Non stanchiamoci mai di pregare per gli altri, soprattutto per quanti non sono magari in comunione con noi, così come il Signore Gesù non smette mai di intercedere per noi presso il Padre, come ci ricorda il Vangelo di Giovanni: “Non chiedo che tu li tolga dal mondo, ma che li custodisca dal maligno. Essi non sono del mondo, come io non sono del mondo. Consacrali nella verità. La tua parola è verità” (Gv. 17,15-16)

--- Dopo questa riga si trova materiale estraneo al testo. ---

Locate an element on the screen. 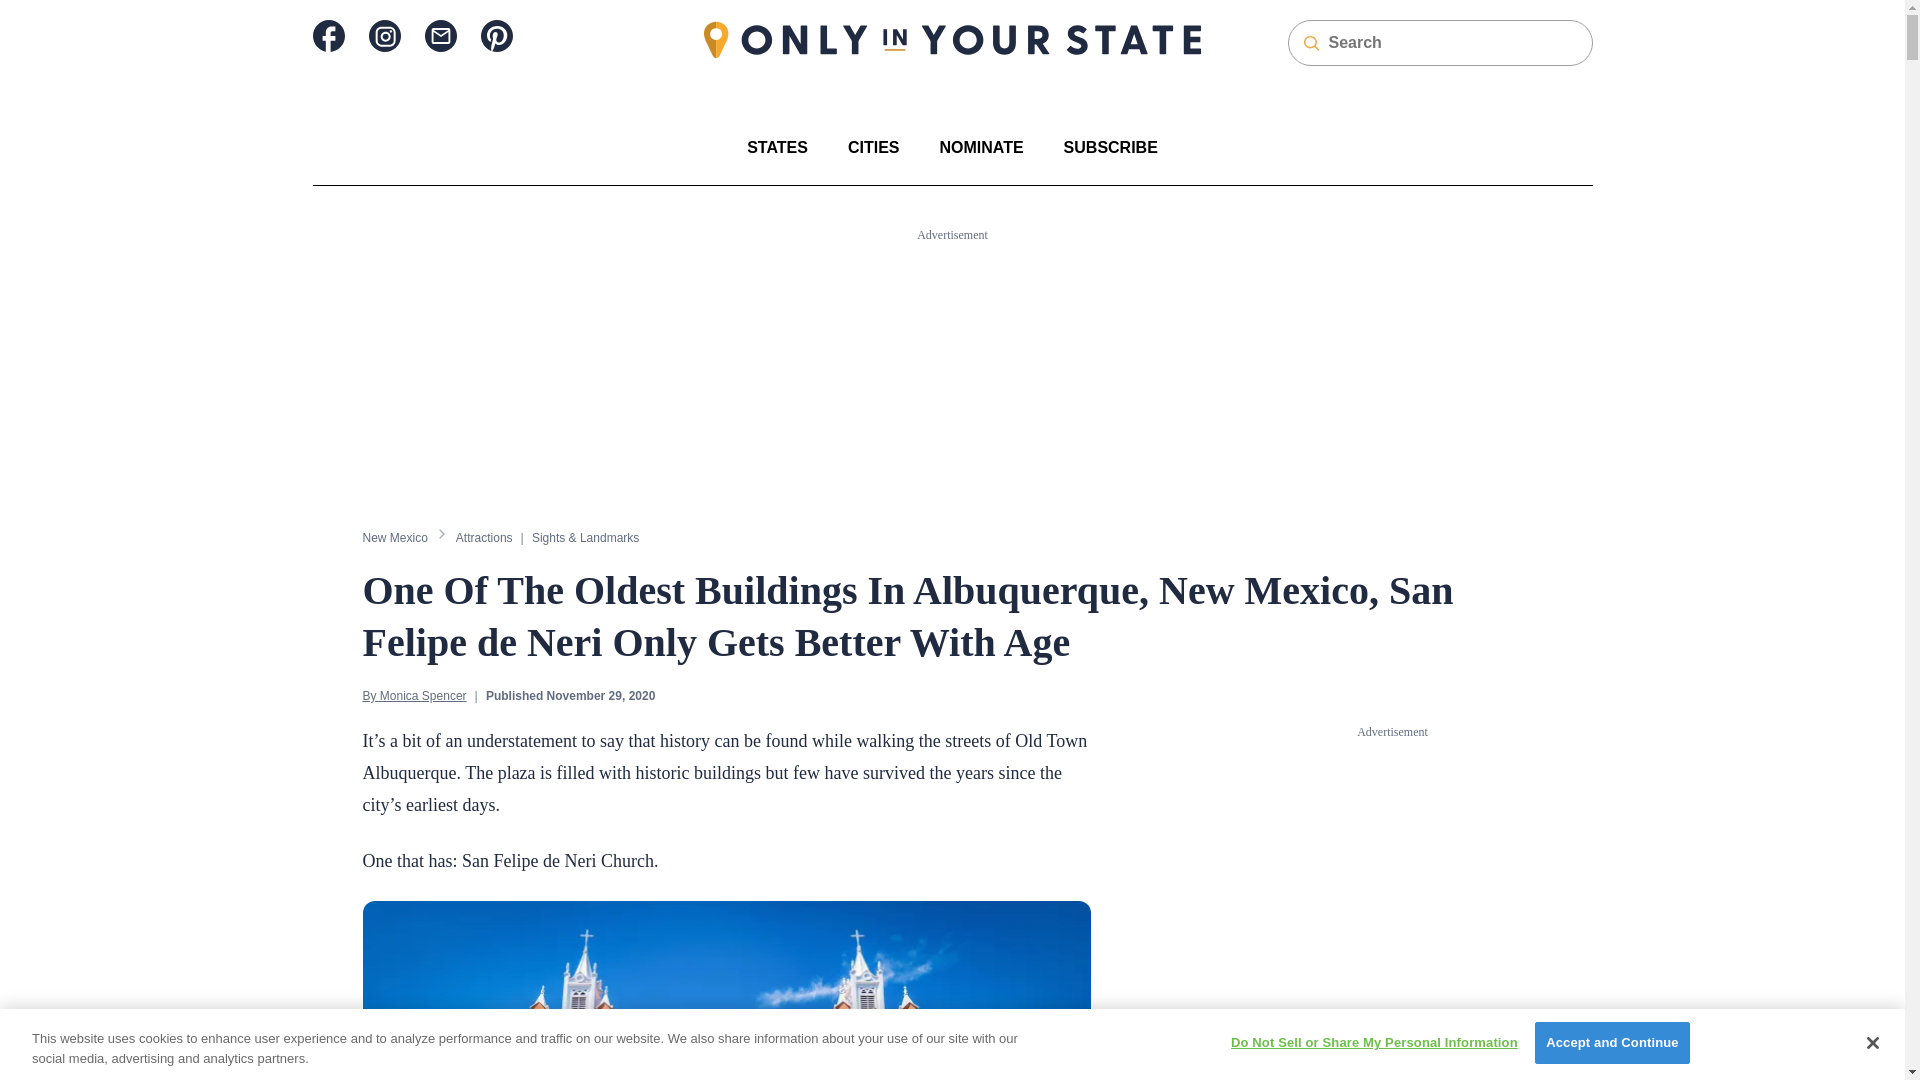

L’ultima considerazione, o meglio l’ultimo augurio per tutti voi in occasione di questa Pasqua, lo colgo dalle parole dei due angeli nel racconto della risurrezione dell’evangelo di Luca: “Perché cercate tra i morti colui è vivo? Non è qui, è risuscitato” (24,5).

Sicuramente ci sono molte cose che non vanno bene, se guardiamo intorno a noi il mondo non ci offre di certo uno spettacolo esaltante. Ma ricordate che Gesù Cristo ha vinto il peccato e la morte. Per questo non possiamo fermarci solo davanti al sepolcro vuoto, non possiamo limitarci a rimpiangere sospetti tempi passati. Siamo chiamati ad andare e a guardare il mondo in faccia consapevoli che per quanto storte vadano le cose l’amore di Dio tira dritto, perché non ci fa mai mancare la sua presenza e il dono dello Spirito Santo. Impariamo a vivere da risorti, desiderosi di vivere, di trasmettere e comunicare la fede, capaci di servire così come Gesù ha fatto con noi. Sia per tutti noi una Pasqua di risurrezione interiore ma anche nella vita, imparando a dire davanti alle cose che succedono, ai bisogni che sorgono, ai problemi che affliggono tanta umanità sofferente: “Mi interessa”.

Buona Pasqua e buon cammino a tutti. Il Signore guidi i vostri passi e sia sempre davanti a voi come la stella del mattino.